A diferencia de España, los debates electorales en
Francia sí que lo son, en vez de esos espacios televisivos encorsetados, con
intervenciones tasadas y réplicas de cartón-piedra que gastamos entre nosotros.
Así que Hollande
y Sarkozy no omitieron el otro día
ningún tema, se interrumpieron a modo y manera, utilizaron el sarcasmo y la
invectiva y no ahorraron explicaciones a sus compatriotas.
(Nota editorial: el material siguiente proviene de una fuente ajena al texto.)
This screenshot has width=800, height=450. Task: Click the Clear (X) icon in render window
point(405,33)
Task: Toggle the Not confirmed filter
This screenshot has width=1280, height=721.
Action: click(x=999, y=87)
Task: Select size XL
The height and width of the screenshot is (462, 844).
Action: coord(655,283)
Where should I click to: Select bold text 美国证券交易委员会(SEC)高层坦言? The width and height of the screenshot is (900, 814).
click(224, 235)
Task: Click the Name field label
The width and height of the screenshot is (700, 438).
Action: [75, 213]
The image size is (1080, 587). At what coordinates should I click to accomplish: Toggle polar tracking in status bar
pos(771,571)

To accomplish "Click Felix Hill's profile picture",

Bien distinto, pues, de lo que sucede aquí. Pero lo curioso
del caso es que España estuvo recurrentemente presente en el debate: desde las
cifras de paro hasta el voto de los inmigrantes en las elecciones municipales. También
el nombre de Rodríguez Zapatero fue
zarandeado como incómoda arma arrojadiza de uno a otro.
No es que este tipo de debates decidan el resultado
electoral, por supuesto. Pero sí sirven para arañar unos cuantos votos, más que
por lo que dicen los contendientes, que se supone conocido, por cómo lo dicen.
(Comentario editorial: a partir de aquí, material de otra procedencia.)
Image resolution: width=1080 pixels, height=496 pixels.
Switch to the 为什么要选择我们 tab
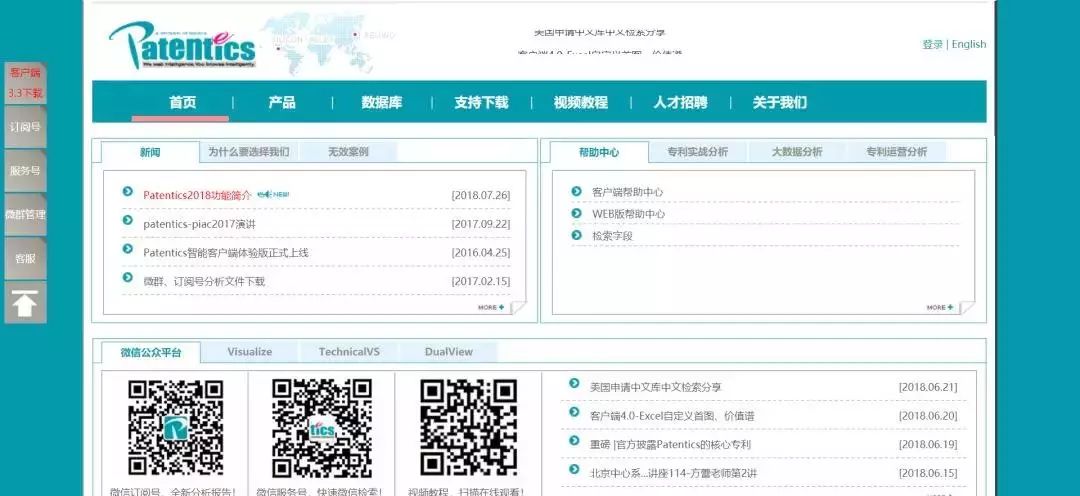[x=249, y=152]
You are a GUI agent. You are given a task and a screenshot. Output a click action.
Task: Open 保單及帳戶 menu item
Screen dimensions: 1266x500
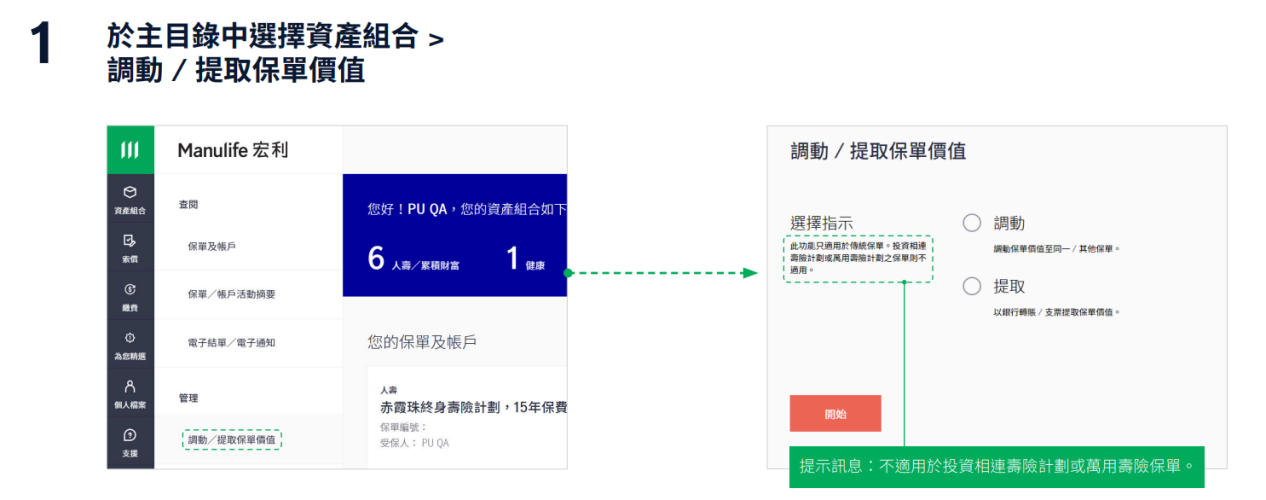coord(212,246)
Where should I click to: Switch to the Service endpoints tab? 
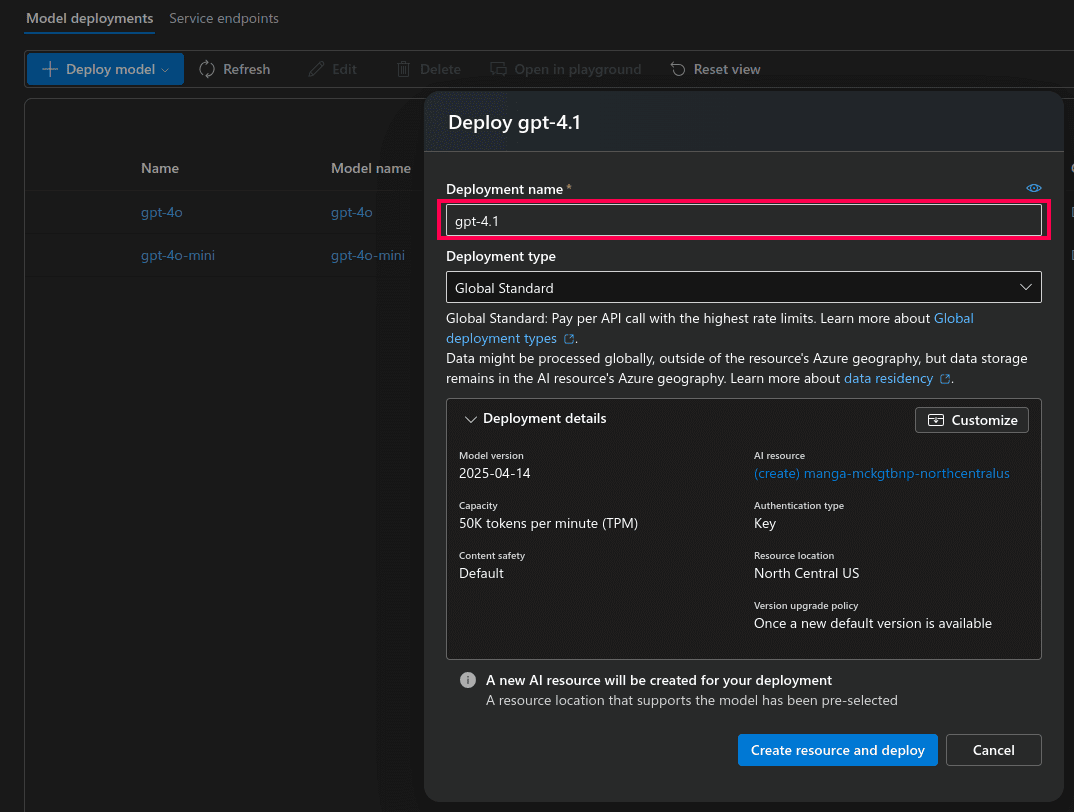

Ahí perdió claramente Sarkozy, ya que quiso mostrarse
cercano a los televidentes, sonriendo en ocasiones y dirigiéndose a los
moderadores como un alumno que buscase su aprobación.
Hollande, por el contrario, con la distante actitud de quien
ya se imagina jefe del Estado, ni sonrió, ni descompuso el gesto, ni miró a
nadie más que a su oponente. Conectó con sus compatriotas adoptando el elegante
desdén que suele asociarse a la grandeur
y que encarnaron desde De Gaulle a Chirac pasando por el arrogante socialista
Mitterrand.
Y es que los ciudadanos, muchas veces, no queremos que
nos representen personas como nosotros, sino tipos inalcanzables que, vaya a
saberse por qué, suponemos que son mejores que nosotros mismos.